- Born: John Evans Kwadwo Bosompem 1940 Ghana
- Died: 2002 (aged 61–62)
- Other name: Santo
- Citizenship: Ghanaian
- Occupations: Actor, comedian
- Years active: 1962-2002
- Notable work: Efiewura

= Bob Santo =

Ghanaian comedian and actor (1940–2002)

John Evans Kwadwo Bosompem (/en/)
(1940–2002), also professionally known as Santo or Bob Santo, was a Ghanaian comedian and an actor. He featured in film speaking Akan.

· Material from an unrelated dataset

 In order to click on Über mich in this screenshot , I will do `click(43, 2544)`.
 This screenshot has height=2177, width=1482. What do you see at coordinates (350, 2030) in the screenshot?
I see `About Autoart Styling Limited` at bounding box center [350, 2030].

He usually acted with his close compatriot, Judas

==Career==
Santo was famous in the early 2000's with his friend Judas in movie production, acting, and theater. He was the leader of the Omintiminim Concert Party in 1995 when he and his friend Abusapanyin Judas went into film acting and concert party performance.

==Filmography==

- 419
- Abawa Mary
- Banker to Banker.
- Double Sense
- Asem
- Efiewura
- Key Soap Concert Party
- Landlord
- Marijata (1, 2 and 3)
- Okukuseku (1, 2 and 3)
- Sika
- That Day
- Hard Times
- Lucifer

== Death ==
Santo suffered and died on 30 May 2002 from a disease known as jaundice. He was 62 and was survived by two wives and three children.